Wat hoop je (op korte termijn) met dit onderzoek te bereiken?
Wij hebben aanwijzingen dat neuroblastoom-cellen de MSCs in het beenmerg veranderen. We hopen binnenkort te ontrafelen welke eigenschappen deze veranderde MSCs hebben verkregen. Wij hopen door een beter begrip van de interactie tussen neuroblastoom-cellen en MSCs uiteindelijk nieuwe aangrijpingspunten te vinden voor zogenaamde ‘doelgerichte therapie’, gericht op het tegengaan van resistentie van neuroblastoom-cellen in het beenmerg.
Wanneer verwacht je dit onderdeel van je onderzoek af te ronden? En hoe wordt dit onderzoek daarna vervolgd?
We verwachten om na ons huidige pilotproject van één jaar een beter beeld te hebben van veranderingen die plaatsvinden in het beenmerg van patiënten met uitgezaaide neuroblastoom. Daarna willen we in een vervolgproject onderzoeken of deze veranderde MSCs de uitgezaaide tumorcellen in het beenmerg kunnen beschermen. Om uit te zoeken welke factoren daarbij een rol spelen willen we de interactie nabootsen in het lab met behulp van de organoïden technologie. Organoïden zijn mini-tumoren die in schaaltjes in het lab gekweekt worden uit tumormateriaal. Zij hebben dezelfde eigenschappen als de originele tumoren. Deze experimenten zullen ons meer inzicht geven in de manier waarop neuroblastoom-cellen zich schuilhouden in het beenmerg en hoe we uitgezaaide tumorcellen beter kunnen aanpakken.
Wat heeft jou gedreven om onderzoek in de kinderoncologie te gaan doen?
Ik ben altijd al geïnteresseerd in hoe het menselijk lichaam werkt en hoe het mis kan gaan.
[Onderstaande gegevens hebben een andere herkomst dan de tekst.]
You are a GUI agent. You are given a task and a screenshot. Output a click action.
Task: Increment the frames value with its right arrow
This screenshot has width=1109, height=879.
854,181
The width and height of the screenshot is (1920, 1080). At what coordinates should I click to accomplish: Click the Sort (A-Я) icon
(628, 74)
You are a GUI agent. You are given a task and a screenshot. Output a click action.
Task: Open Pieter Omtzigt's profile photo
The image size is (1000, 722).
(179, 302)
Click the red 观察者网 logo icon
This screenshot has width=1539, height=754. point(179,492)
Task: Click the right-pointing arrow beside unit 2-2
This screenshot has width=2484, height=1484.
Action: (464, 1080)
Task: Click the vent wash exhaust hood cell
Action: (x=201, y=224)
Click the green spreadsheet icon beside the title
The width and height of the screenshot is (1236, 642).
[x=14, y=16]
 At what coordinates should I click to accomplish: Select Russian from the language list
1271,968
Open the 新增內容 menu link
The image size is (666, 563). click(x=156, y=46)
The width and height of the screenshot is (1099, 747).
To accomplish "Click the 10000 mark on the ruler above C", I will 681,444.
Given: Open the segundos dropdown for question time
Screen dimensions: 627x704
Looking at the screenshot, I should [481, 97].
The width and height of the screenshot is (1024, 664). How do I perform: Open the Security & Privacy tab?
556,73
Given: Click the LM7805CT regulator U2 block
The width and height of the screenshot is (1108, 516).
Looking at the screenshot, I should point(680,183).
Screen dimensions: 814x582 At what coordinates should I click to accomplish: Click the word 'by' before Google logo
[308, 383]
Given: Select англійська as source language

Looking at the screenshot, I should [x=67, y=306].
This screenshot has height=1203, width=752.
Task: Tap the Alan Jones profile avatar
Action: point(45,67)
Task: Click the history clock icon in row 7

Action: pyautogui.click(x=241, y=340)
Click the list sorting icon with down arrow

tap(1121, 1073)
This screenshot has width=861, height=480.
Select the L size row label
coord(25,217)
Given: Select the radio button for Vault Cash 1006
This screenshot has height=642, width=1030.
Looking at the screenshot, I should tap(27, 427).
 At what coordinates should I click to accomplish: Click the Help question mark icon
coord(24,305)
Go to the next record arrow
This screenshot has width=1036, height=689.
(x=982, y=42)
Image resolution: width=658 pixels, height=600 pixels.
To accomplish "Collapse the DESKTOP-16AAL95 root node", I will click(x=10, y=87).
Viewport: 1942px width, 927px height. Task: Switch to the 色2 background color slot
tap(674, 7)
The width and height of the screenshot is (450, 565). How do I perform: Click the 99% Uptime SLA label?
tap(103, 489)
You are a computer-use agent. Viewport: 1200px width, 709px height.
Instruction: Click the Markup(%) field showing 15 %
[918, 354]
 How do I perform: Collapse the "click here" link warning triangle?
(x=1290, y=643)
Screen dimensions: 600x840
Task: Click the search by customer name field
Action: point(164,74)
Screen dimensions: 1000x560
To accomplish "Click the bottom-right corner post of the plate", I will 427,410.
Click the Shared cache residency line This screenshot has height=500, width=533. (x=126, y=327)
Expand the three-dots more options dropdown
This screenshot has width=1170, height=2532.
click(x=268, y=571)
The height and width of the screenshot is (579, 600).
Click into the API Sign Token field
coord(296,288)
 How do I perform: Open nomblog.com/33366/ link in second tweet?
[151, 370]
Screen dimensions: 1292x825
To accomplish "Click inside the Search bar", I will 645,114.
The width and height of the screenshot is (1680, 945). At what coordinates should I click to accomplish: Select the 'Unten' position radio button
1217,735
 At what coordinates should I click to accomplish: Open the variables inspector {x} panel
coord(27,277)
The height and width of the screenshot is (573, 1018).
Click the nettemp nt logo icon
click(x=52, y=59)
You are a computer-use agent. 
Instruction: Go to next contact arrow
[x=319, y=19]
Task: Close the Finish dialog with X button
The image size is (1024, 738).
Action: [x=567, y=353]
In de kinderoncologie dringt de impact van het onderzoek nog meer door. Kinderen met neuroblastoom zijn zo jong als ze kanker krijgen, ze hebben nog een hele toekomst voor zich. Doordat ik veel in het lab werk, sta ik redelijk ver van de kinderen af. Het lijkt me ontzettend zwaar om direct verantwoordelijkheid te dragen voor zieke kinderen en hun behandeling. Ons onderzoek is echt een eerste stap, op celbiologisch niveau, maar kan uiteindelijk de basis vormen voor effectievere behandelmethoden. Hopelijk draag ik daarmee bij aan betere perspectieven voor neuroblastoompatiënten, en mogelijk ook voor kinderen met andere kankersoorten.